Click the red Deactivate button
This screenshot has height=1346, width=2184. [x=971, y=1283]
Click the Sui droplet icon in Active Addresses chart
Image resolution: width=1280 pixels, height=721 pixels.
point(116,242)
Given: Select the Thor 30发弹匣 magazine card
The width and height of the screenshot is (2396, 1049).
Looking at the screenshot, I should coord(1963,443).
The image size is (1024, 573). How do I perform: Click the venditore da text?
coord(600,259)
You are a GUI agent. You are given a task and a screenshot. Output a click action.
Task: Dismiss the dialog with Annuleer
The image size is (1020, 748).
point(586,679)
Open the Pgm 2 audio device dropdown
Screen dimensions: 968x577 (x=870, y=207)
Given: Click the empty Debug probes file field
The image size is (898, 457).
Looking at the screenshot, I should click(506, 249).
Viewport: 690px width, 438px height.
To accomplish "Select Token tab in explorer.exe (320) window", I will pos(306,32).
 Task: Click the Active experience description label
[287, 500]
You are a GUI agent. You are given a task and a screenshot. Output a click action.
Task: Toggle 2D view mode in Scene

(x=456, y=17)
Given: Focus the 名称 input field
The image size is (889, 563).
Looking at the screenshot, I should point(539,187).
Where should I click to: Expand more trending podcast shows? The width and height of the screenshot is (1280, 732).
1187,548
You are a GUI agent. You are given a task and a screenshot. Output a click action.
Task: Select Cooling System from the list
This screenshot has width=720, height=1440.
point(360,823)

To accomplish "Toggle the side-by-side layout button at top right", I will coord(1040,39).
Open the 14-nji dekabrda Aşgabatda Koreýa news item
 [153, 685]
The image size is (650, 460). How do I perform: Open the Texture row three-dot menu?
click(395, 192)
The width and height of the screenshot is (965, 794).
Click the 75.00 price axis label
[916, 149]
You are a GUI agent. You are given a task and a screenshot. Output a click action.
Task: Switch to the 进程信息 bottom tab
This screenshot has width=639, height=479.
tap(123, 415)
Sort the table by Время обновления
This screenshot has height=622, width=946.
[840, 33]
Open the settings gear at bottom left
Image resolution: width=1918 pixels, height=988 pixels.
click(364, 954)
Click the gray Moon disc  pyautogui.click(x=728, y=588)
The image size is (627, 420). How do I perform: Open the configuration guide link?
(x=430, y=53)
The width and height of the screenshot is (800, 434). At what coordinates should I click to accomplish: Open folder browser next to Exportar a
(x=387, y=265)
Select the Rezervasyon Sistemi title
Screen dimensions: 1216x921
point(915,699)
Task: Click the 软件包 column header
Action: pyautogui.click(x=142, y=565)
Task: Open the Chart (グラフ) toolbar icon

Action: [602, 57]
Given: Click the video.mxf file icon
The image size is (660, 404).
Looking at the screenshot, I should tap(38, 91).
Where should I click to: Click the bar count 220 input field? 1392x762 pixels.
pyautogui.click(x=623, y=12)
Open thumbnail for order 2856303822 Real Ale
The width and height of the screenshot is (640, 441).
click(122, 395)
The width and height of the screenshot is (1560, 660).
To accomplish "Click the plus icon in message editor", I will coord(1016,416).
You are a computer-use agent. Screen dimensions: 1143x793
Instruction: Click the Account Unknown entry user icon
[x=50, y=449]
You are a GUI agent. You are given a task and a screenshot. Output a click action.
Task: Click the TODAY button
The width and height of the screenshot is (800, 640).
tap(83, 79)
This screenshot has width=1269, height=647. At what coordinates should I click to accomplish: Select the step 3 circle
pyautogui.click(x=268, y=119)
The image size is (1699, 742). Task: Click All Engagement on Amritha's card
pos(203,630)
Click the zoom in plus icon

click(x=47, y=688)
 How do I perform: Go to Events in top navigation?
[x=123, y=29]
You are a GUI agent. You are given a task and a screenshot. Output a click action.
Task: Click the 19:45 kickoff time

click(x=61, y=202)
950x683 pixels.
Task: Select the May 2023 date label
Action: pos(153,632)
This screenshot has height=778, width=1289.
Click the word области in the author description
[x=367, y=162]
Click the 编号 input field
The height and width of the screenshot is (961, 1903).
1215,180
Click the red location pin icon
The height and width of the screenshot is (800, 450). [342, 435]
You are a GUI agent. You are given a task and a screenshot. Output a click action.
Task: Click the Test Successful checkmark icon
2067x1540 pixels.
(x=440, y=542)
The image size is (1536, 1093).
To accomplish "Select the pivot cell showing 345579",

Problem to solve ▸
Given the data above, transcribe exactly the lines from the one containing "Click the Sui" down to the one containing "Viewport: 690px width, 438px height.", and no others.

Response ▸
Click the Sui droplet icon in Active Addresses chart
Image resolution: width=1280 pixels, height=721 pixels.
point(116,242)
Given: Select the Thor 30发弹匣 magazine card
The width and height of the screenshot is (2396, 1049).
Looking at the screenshot, I should coord(1963,443).
The image size is (1024, 573). How do I perform: Click the venditore da text?
coord(600,259)
You are a GUI agent. You are given a task and a screenshot. Output a click action.
Task: Dismiss the dialog with Annuleer
The image size is (1020, 748).
point(586,679)
Open the Pgm 2 audio device dropdown
Screen dimensions: 968x577 (x=870, y=207)
Given: Click the empty Debug probes file field
The image size is (898, 457).
Looking at the screenshot, I should click(506, 249).
Viewport: 690px width, 438px height.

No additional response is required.